Kepala Pusat Penerangan Hukum (Kapuspenkum) Kejagung, Ketut Sumedana, di Jakarta, Selasa (15/8), menyampaikan, angka tersebut sebagaimana ditentukan oleh Lembaga Perlindungan Saksi dan Korban (LPSK).
“[Restitusi Rp120,3 miliar itu] untuk diberikan kepada anak korban Crystalino David Ozora alias Wareng,” kata Ketut.
Ia menjelaskan, JPU membebankan biaya restitusi terhadap terdakwa Mario Dandy Satriyo alias Dandy dengan pertimbangan, yakni Pasal 8 Ayat (4) Undang-Undang RI Nomor 11 Tahun 2021 tentang Kejaksaan Republik Indonesia.
“Yang menyatakan: Dalam melaksanakan tugas dan wewenangnya, Jaksa senantiasa bertindak berdasarkan hukum dan hati nurani dengan mengindahkan norma keagamaan, kesopanan, kesusilaan, serta wajib menggali, dan menjunjung tinggi nilai kemanusiaan yang hidup dalam masyarakat, serta senantiasa menjaga kehormatan dan martabat profesinya,” katanya.
Pasal ini, lanjut Ketut, merupakan manifestasi dari visi Jaksa Agung ST Burhanuddin yang menghendaki penegakan hukum dijalankan oleh seorang jaksa yang tidak hanya harus “berhati bersih”, tetapi juga harus “menghidupkan hatinya” dalam menginterpretasikan hukum.
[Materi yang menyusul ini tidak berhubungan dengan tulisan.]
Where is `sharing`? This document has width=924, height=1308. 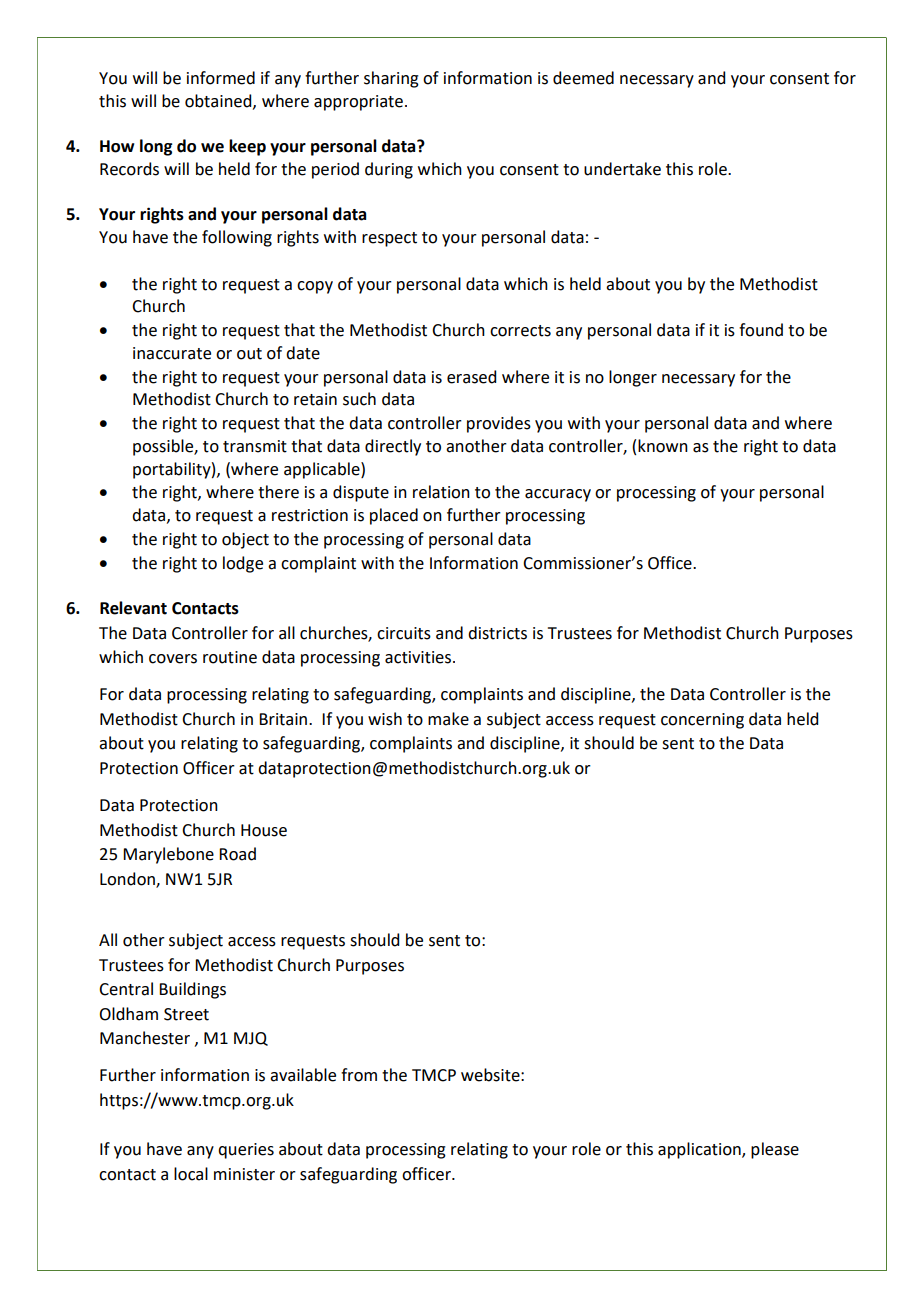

Itulah hakikat sejati dari kredo fenomenal Jaksa Agung yang selalu mengatakan “Penegakan Hukum Berbingkai Hati Nurani”.
“Pasal ini juga menonjolkan peran jaksa yang bertindak berdasarkan hati nurani dan wajib menggali nilai kemanusiaan yang hidup dalam masyarakat,” katanya.
Karena itu, ujar Ketut, nilai kemanusiaan dan keadilan akan selalu saling berkaitan dan melengkapi di antara satu sama lain. Tanpa nilai kemanusiaan, nilai keadilan tidak akan memiliki landasan moral dan etik yang kuat. Tanpa nilai keadilan, nilai kemanusiaan tidak akan dapat direalisasikan secara optimal dan menyeluruh.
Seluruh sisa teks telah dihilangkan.